* Requirement: The response must hold only the lines from the line containing "Where should I click to: Open" through the end of the listing, exactly as written.

* Supplied information:
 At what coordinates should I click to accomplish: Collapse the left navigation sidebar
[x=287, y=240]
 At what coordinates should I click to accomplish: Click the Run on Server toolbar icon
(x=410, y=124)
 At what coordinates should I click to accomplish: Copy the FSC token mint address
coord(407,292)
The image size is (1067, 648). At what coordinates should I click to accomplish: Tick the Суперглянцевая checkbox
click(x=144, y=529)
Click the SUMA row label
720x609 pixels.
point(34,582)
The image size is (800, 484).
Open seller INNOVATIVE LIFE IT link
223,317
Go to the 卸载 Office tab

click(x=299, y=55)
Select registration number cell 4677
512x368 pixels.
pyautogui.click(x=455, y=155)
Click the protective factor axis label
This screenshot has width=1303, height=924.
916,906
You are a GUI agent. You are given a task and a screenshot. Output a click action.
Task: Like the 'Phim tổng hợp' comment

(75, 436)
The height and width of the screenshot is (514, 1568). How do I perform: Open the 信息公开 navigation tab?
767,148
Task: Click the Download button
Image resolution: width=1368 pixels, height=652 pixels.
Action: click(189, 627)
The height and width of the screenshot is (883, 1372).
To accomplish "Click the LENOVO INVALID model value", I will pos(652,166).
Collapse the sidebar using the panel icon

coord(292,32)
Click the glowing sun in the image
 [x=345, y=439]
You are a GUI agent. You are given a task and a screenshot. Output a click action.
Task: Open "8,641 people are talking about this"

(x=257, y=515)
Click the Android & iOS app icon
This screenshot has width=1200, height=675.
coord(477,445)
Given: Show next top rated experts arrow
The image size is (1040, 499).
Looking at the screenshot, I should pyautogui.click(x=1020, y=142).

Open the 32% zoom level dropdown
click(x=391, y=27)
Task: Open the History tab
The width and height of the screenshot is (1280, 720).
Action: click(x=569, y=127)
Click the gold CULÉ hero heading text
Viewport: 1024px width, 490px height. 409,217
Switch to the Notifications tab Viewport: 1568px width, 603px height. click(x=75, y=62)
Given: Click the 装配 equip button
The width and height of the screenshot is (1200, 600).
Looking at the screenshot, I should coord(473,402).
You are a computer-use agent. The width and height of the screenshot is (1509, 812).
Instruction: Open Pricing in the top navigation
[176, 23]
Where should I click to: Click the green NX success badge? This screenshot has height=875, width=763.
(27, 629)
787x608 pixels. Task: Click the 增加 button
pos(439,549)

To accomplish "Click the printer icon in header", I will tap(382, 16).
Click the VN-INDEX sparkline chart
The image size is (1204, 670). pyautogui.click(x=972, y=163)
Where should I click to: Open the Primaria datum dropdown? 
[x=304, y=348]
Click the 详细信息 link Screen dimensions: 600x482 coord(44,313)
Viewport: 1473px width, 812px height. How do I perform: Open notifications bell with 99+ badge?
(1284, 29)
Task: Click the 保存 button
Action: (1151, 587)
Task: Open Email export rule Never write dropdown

* Worked solution:
Where should I click to: Open the Primaria datum dropdown? 
[x=304, y=348]
Click the 详细信息 link Screen dimensions: 600x482 coord(44,313)
Viewport: 1473px width, 812px height. How do I perform: Open notifications bell with 99+ badge?
(1284, 29)
Task: Click the 保存 button
Action: (1151, 587)
Task: Open Email export rule Never write dropdown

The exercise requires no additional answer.